▶ **ASSIGNED TASK**
Reproduce the records word for word, from the first line to the line containing "Namsos Buiten Wandlamp".

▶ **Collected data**
= = =
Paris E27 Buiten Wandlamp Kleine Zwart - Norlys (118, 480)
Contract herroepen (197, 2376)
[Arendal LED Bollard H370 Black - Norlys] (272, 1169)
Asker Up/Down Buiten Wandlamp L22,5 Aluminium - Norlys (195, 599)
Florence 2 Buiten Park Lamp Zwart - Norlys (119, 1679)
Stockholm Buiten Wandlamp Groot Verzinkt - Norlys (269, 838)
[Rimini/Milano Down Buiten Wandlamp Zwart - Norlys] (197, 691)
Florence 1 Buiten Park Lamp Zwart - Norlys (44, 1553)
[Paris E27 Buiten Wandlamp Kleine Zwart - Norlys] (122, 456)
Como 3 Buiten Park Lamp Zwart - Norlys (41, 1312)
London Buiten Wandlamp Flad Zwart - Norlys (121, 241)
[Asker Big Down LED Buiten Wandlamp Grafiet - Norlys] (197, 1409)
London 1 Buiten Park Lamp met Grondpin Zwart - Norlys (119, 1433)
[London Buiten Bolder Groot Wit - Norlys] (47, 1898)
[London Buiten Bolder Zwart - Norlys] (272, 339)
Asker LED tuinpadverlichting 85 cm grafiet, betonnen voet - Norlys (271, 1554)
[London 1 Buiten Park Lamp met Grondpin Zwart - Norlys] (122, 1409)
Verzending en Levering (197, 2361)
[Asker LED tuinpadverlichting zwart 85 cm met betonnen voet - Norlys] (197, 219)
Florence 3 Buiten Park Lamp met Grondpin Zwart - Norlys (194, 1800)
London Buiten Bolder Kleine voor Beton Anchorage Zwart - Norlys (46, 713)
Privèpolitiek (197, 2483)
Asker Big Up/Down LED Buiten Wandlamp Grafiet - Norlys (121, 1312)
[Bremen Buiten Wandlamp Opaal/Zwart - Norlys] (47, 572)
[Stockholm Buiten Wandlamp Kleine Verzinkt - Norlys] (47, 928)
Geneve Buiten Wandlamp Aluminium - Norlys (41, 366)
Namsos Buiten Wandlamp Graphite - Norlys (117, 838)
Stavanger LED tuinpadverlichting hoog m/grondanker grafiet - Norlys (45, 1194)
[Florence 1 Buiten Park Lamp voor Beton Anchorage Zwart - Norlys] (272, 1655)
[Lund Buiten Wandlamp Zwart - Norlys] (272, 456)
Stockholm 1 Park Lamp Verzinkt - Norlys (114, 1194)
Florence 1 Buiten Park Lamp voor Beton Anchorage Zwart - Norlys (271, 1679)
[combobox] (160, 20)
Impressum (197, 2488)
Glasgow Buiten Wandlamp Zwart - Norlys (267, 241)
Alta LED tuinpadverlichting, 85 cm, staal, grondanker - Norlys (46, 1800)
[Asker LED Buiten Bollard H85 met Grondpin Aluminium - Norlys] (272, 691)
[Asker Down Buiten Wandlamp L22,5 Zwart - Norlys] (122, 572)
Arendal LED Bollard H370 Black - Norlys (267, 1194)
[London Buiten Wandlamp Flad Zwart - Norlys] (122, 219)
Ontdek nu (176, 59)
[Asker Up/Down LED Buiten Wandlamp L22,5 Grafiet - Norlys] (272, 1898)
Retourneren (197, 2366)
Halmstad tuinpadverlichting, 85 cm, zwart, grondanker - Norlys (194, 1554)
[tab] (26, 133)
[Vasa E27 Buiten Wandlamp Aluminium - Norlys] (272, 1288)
= = =
▶ **OUTPUT OF THE TASK**
Paris E27 Buiten Wandlamp Kleine Zwart - Norlys (118, 480)
Contract herroepen (197, 2376)
[Arendal LED Bollard H370 Black - Norlys] (272, 1169)
Asker Up/Down Buiten Wandlamp L22,5 Aluminium - Norlys (195, 599)
Florence 2 Buiten Park Lamp Zwart - Norlys (119, 1679)
Stockholm Buiten Wandlamp Groot Verzinkt - Norlys (269, 838)
[Rimini/Milano Down Buiten Wandlamp Zwart - Norlys] (197, 691)
Florence 1 Buiten Park Lamp Zwart - Norlys (44, 1553)
[Paris E27 Buiten Wandlamp Kleine Zwart - Norlys] (122, 456)
Como 3 Buiten Park Lamp Zwart - Norlys (41, 1312)
London Buiten Wandlamp Flad Zwart - Norlys (121, 241)
[Asker Big Down LED Buiten Wandlamp Grafiet - Norlys] (197, 1409)
London 1 Buiten Park Lamp met Grondpin Zwart - Norlys (119, 1433)
[London Buiten Bolder Groot Wit - Norlys] (47, 1898)
[London Buiten Bolder Zwart - Norlys] (272, 339)
Asker LED tuinpadverlichting 85 cm grafiet, betonnen voet - Norlys (271, 1554)
[London 1 Buiten Park Lamp met Grondpin Zwart - Norlys] (122, 1409)
Verzending en Levering (197, 2361)
[Asker LED tuinpadverlichting zwart 85 cm met betonnen voet - Norlys] (197, 219)
Florence 3 Buiten Park Lamp met Grondpin Zwart - Norlys (194, 1800)
London Buiten Bolder Kleine voor Beton Anchorage Zwart - Norlys (46, 713)
Privèpolitiek (197, 2483)
Asker Big Up/Down LED Buiten Wandlamp Grafiet - Norlys (121, 1312)
[Bremen Buiten Wandlamp Opaal/Zwart - Norlys] (47, 572)
[Stockholm Buiten Wandlamp Kleine Verzinkt - Norlys] (47, 928)
Geneve Buiten Wandlamp Aluminium - Norlys (41, 366)
Namsos Buiten Wandlamp Graphite - Norlys (117, 838)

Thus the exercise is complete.